MNanoBEIR / NanoBEIR-sr / NanoNFCorpus

Overview

NanoBEIR-sr NanoNFCorpus is a Serbian biomedical and nutrition information retrieval task derived from NFCorpus. Queries are very short translated health or biomedical information needs, and documents are translated scientific or medical passages. The task is demanding because almost every query has many positive documents, while the query itself may be only a short phrase. It is useful for evaluating whether retrieval models can connect Serbian consumer health terms to long technical abstracts and recover a broad evidence set.

Details

What the Original Data Measures

NFCorpus was built from nutrition and health information needs with expert relevance judgments over medical text. BEIR includes it as a domain-specific biomedical retrieval task. The MNanoBEIR Serbian version keeps this health- query to scientific-document structure after translation. It measures whether models can retrieve medically relevant documents when the query may use layperson wording, short keywords, or translated biomedical terminology.

Observed Data Profile

This Nano subset contains 50 queries, 2,953 documents, and 1,651 positive qrels. Nearly all queries are multi-positive, with an average of 33.02 positives per query, a minimum of 1, median of 23.50, and maximum of 100. There are 47 multi-positive queries, covering 94.0% of the task. Queries are extremely short at 23.08 characters on average, while documents average 1,522.71 characters. This creates a broad biomedical recall problem rather than a simple one-answer retrieval task.

BM25 Evaluation Profile

BM25 uses the bm25 top-500 candidate subset. It reaches nDCG@10 0.1602, hit@10 0.4200, and recall@100 0.0927. This is a very difficult lexical setting. Short Serbian health queries provide few terms, and relevant abstracts may use different scientific vocabulary, synonyms, or transliterated expressions. BM25 can retrieve some exact term matches, but it covers only a small fraction of the positive evidence set. The low recall is especially important because many queries have dozens of positives.

Dense Evaluation Profile

Dense retrieval uses the harrier_oss_v1_270m top-500 candidate subset. It scores nDCG@10 0.2165, hit@10 0.5200, and recall@100 0.1545, improving over BM25 across all reported metrics. Dense retrieval is better at connecting short health phrases to related abstracts when exact wording differs. However, the absolute recall remains low, which suggests that generic embeddings still struggle with Serbian biomedical terminology and with the breadth of the positive set. Domain adaptation would likely matter more here than in general web retrieval tasks.

Reranking Hybrid Evaluation Profile

The reranking hybrid subset uses reranking_hybrid with top-100 candidates and an optional rank-101 safeguard. Candidate counts range from 100 to 101, with a mean of 100.22 and 11 safeguard rows. It reaches nDCG@10 0.1954, hit@10 0.5400, and recall@100 0.1484. Hybrid retrieval has the best hit@10 but trails dense nDCG@10 and recall@100 slightly. This means lexical anchors can help place at least one relevant abstract in the first page, while dense retrieval is still better for broader semantic coverage. A final reranker would need to use both biomedical term precision and semantic relevance.

Metric Interpretation for Model Researchers

Because most queries have many positives, hit@10 is only a minimal success signal. A model can find one relevant abstract and still miss most of the evidence. Recall@100 is crucial, but the top-100 budget is tight when some queries have up to 100 positives. The observed pattern shows that Serbian NFCorpus is hard for all candidate profiles: dense retrieval improves coverage, hybrid improves first-page presence, and BM25 alone is insufficient. This task is best read as a biomedical domain stress test.

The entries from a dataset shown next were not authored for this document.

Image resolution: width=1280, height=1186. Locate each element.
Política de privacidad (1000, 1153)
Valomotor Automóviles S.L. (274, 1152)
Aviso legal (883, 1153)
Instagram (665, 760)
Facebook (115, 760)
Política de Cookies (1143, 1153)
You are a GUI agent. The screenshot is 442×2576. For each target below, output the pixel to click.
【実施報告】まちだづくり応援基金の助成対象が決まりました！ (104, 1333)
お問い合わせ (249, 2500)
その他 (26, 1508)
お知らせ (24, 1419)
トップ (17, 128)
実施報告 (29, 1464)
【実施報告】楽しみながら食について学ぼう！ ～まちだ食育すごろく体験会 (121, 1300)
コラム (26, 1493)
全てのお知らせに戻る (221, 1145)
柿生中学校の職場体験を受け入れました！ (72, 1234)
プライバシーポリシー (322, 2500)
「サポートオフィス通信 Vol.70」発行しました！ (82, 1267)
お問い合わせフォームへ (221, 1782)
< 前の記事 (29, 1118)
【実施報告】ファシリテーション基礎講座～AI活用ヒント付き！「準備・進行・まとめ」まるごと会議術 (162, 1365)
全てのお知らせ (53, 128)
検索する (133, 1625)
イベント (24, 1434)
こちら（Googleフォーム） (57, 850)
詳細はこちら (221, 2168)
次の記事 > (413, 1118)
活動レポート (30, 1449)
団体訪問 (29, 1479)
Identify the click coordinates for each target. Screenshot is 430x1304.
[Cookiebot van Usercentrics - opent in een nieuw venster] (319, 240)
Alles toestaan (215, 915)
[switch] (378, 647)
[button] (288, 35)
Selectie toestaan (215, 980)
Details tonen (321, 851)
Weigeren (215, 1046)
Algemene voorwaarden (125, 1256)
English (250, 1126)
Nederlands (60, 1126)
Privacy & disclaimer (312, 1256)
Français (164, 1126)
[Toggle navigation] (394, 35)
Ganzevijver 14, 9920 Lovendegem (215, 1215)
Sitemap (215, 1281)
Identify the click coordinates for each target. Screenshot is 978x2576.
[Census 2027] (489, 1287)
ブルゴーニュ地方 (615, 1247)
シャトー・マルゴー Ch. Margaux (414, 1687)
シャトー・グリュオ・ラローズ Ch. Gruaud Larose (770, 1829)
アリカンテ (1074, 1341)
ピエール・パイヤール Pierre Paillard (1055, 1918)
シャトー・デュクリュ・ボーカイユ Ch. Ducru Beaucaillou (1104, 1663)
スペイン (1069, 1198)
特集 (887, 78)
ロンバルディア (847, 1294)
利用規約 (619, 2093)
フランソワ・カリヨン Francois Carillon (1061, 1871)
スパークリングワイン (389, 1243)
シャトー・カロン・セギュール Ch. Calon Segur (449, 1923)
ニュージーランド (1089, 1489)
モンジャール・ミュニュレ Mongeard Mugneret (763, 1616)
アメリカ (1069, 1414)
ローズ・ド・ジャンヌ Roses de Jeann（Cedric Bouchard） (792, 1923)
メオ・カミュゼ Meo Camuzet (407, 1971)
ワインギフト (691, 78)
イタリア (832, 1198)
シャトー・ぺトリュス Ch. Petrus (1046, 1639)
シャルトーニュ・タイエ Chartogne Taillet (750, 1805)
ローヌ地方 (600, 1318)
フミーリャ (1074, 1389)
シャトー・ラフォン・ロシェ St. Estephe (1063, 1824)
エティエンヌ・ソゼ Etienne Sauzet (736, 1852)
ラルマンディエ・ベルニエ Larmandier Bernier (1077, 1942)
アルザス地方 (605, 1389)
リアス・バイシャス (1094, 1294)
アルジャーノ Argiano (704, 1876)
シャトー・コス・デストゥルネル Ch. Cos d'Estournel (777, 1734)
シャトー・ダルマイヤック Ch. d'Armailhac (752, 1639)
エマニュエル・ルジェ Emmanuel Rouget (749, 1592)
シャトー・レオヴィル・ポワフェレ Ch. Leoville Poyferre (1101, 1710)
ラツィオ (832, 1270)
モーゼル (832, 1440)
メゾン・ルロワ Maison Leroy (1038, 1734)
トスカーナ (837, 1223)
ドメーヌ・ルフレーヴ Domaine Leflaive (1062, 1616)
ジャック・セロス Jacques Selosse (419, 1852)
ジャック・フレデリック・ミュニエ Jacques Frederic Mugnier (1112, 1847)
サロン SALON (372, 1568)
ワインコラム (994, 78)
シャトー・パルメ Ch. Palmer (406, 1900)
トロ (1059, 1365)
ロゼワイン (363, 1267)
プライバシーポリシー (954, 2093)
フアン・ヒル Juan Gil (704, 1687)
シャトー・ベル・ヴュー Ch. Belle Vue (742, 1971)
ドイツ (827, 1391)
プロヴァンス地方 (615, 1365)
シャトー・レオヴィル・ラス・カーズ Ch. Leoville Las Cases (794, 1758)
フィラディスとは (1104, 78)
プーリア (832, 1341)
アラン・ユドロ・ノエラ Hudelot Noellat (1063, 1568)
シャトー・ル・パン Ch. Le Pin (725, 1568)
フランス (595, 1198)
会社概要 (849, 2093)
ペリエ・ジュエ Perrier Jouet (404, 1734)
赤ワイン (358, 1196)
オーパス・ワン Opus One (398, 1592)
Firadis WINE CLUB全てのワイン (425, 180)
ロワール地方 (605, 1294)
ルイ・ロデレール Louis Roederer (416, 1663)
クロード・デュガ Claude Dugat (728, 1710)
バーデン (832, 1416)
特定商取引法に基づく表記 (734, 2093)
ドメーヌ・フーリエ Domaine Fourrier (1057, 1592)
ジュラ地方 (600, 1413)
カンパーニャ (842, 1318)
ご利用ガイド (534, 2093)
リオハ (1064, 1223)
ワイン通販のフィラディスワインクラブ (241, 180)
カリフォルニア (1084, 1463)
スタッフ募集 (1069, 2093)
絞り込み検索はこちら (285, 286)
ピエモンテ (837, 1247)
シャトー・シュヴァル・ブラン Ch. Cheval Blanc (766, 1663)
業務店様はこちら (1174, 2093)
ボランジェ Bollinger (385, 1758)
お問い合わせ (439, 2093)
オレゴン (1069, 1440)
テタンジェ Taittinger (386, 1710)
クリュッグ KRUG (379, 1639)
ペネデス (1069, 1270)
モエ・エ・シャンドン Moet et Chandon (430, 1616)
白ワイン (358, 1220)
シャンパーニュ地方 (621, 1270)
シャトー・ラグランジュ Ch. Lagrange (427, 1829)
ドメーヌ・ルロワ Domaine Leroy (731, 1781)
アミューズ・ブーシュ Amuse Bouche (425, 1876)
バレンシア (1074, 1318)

Query and Relevance Type Tendencies

Queries are short health phrases or consumer biomedical questions, such as healthy chocolate milkshake, medical ethics, beans, chicken nuggets, and saturated fat. Relevant documents are long abstracts or scientific passages with background, methods, and findings. The task favors models that can bridge consumer wording and scientific language, handle synonyms and translations, and retrieve multiple relevant documents for a health topic.

Representative Failure Modes

BM25 may miss relevant abstracts that use different biomedical terminology or do not repeat the short query terms. Dense models may retrieve broadly related medical documents that are not directly relevant to the query's condition, food, or finding. Hybrid retrieval can improve first-page hits but still fails to cover enough positives. Translation and transliteration of medical terms can further fragment both lexical and semantic matching.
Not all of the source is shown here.